Family has been ok. Sister back as school, brother at trade school, dad diagnosed with diabetes, grandma crazy as a loon (or a lupin) and auntie dying of cancer. All in all pretty normal for me.
Can't wait till i'm back at uni so i have something important to focus on again instead of ... well nothing except books, writing and job. See you all on the other side.

P.S. Dark Knight was so awesome I'm going to see it again. GO SEE IT IF YOU HAVEN'T!

Jun. 28th, 2008

What!

Stuff and Things see...

Well one exam down, 2 to go. I was pretty jittery this year before i went in, probably something to do with the construction site atmosphere around the exam hall. Why is it they chose to do that kind of stuff during exam periods? It happens every year. Also, I has a cold. Typical me style that i get sick right in the middle of exams. Also, bough the book Dexter. I honestly hadn't thought it would be as great as it is. Got me thinking (which most books don't) about a lot of things, time i should probably be using to study instead of probe the outlying provinces of my mind. Anyhow, if something interesting happens to me I'll post again, otherwise look forward to more non-existant posts from your least favorite author/composer/space ninja pirate know as Neumanoid. (I swear it's the head cold talking not me)

Jun. 20th, 2008

What!

Bored

Bored, bored and more bored. Why is there nothing to do but study?
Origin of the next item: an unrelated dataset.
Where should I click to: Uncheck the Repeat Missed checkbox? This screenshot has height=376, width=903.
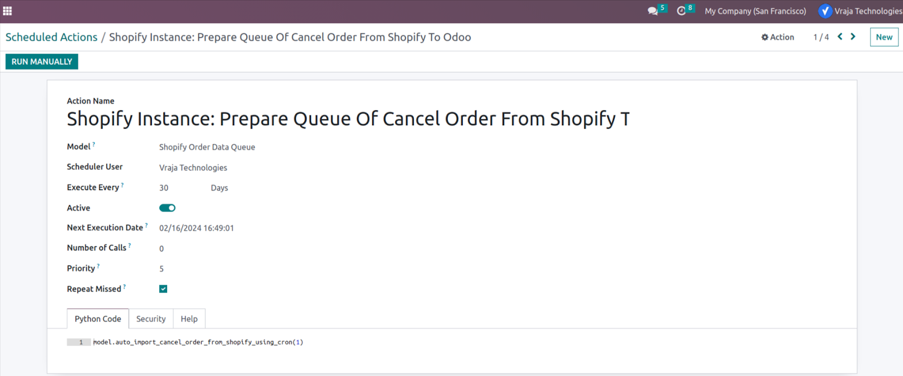click(x=163, y=289)

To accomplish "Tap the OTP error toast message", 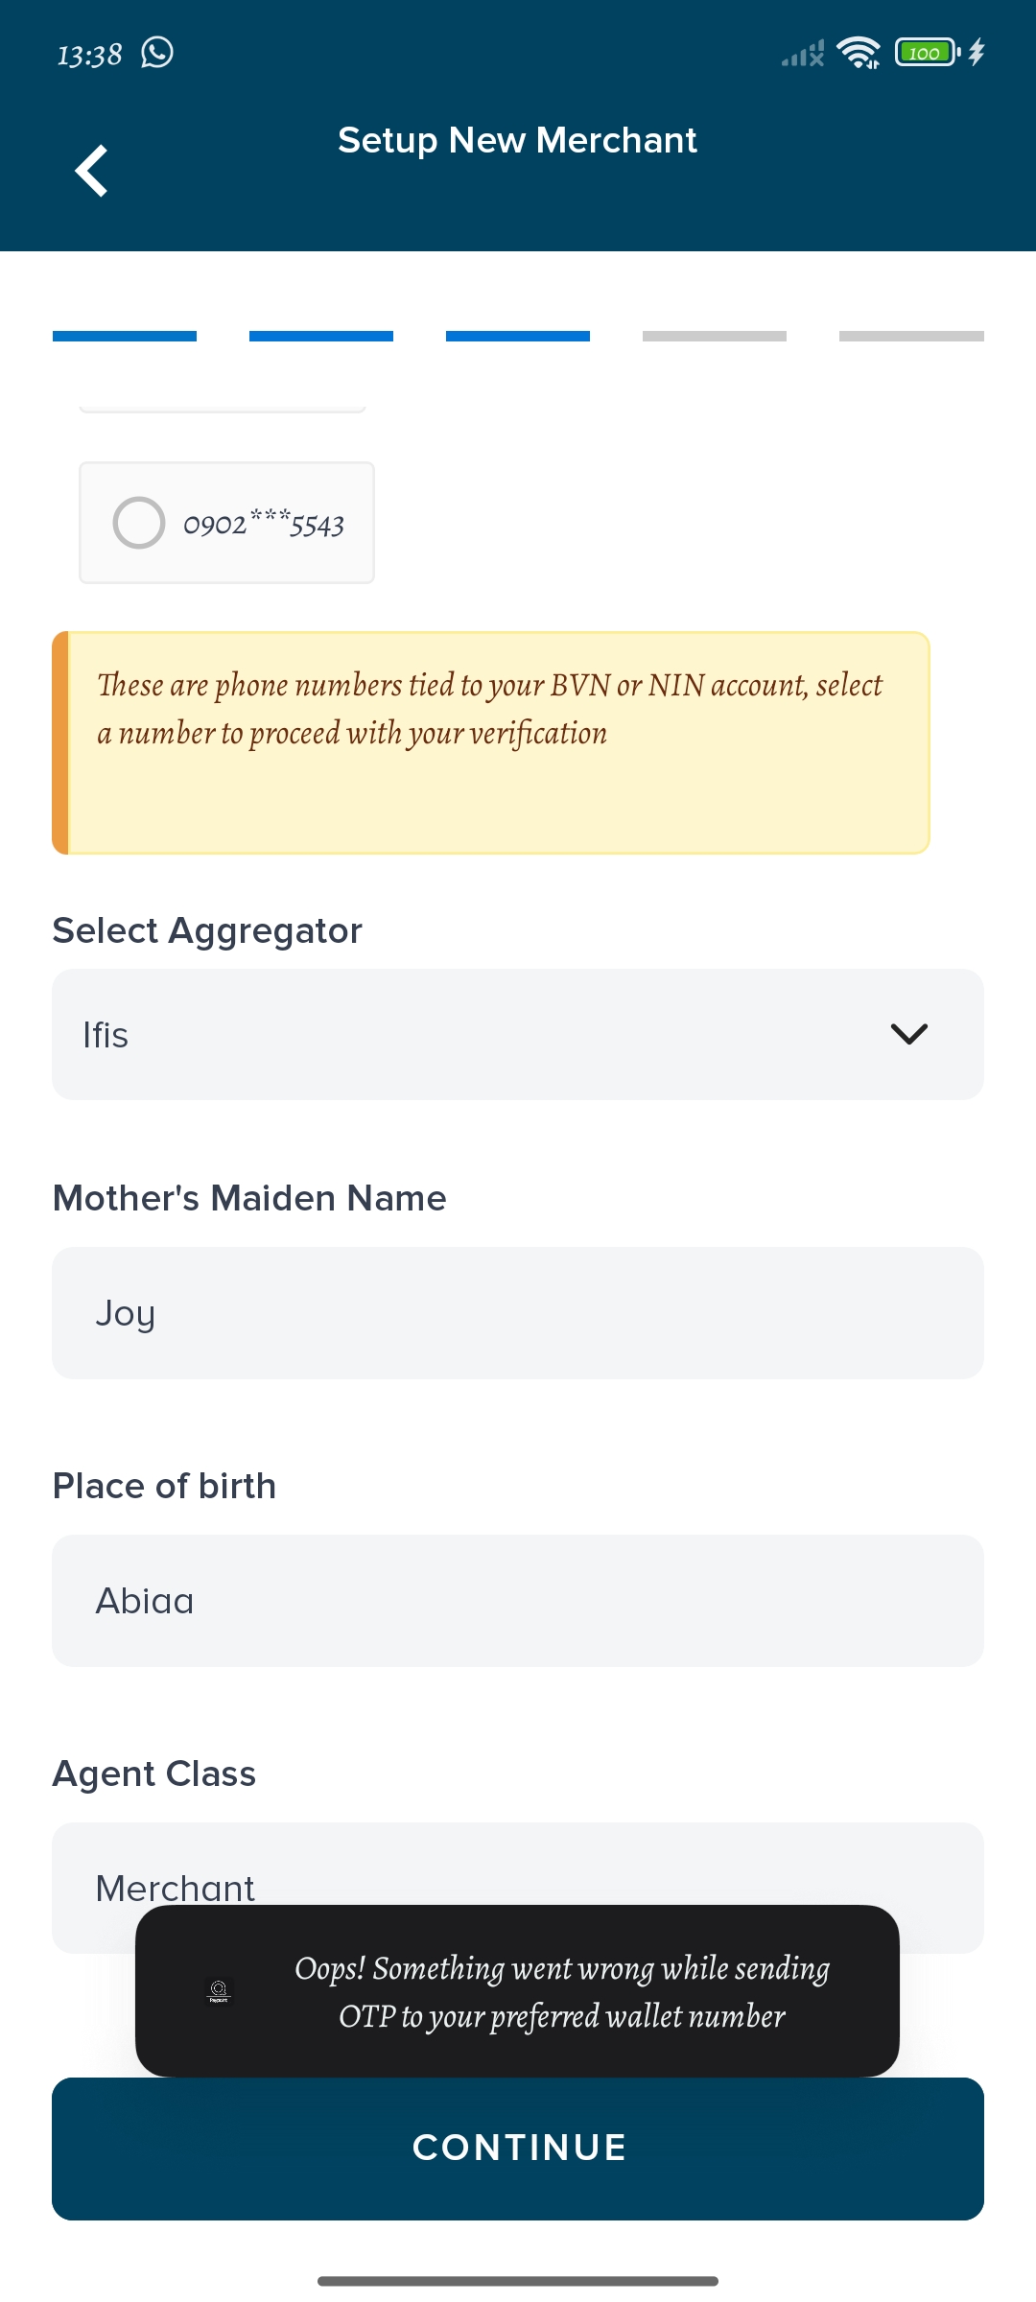I will [561, 1991].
I mean, I realized it's important but why does it have to be so godawful boring? Bah, should probably stop whinning and get back to it really. Laters

Jun. 2nd, 2008

What!

Insects

So i spent 6 hours in the insects lab today pinning, arranging and cataloging my collection, and i'm not even 1/3 done yet. This collection is getting more annoying by the second. Also, it appears as if I shall be getting extreemly drunk on Saturday as it is my man things birthday. There will be much boozing and schmoozing and comedy apparently. Doesn't leave much time to write up my paleo report which i still haven't started but meh, he only turns 21 once. Anyhow, since nothing else of dire urgency has occured this is the end of my short and kinda dull entry. That's what you get for bugging me to update more often. 

May. 27th, 2008

Grrr

Oh jeez, not again.

So, apparently i have to update more... so here i am.
Finaly finished the TOTT charity shows that have been eating up most of my free time and all my work hours so i'll be back to my regular time habits of thinking about stuyding and then ignoring it altogether.
Also spent all of Sunday searching through cow crap for bugs, and you thought your weekend was full of mindless crap.
Final started to polish off some of my mounting uni work but as usual I got to a question that made no sense whatsoever, got angry, threw my pen, book and the questions across the room and stormed out to kill something on my computer. Unfortunatly i found myself here instead. Funny old world ain't it?
Anyhow, finaly decided on a theme for my 21st the other day and if you are reading this your probably already invited. Supervillans! Yes you heard right. The celebration of my majority will be conducted by the most evil and sought after criminals on this earth (or any other).
Tawq asked if she could come as her own supervillan, obviously i couldn't say no but stipulated that if she were to come as an original supervillan she would have to come with her henchman. Same applies to eveyone else. Should be fun.
That's enough mindless crap for now. You'll probably see me here the next time my workbook receives a good kicking.
Later!

May. 1st, 2008

Fun with steak

Goodnight Sweet Prince

Sam is dead. I am sad. I knew our run couldn't last and that soon he would die but i still loved him, as much as you can love a stick insect. He was cute and made funny crunching noises when he ate gum leaves and freaked the hell out of my roomies. I'm going to miss him but at least his corpse will go to good use in my insect collection for entomology.
Goodnight Sweet Prince, you were my pet. Your name was Sam. You will be missed.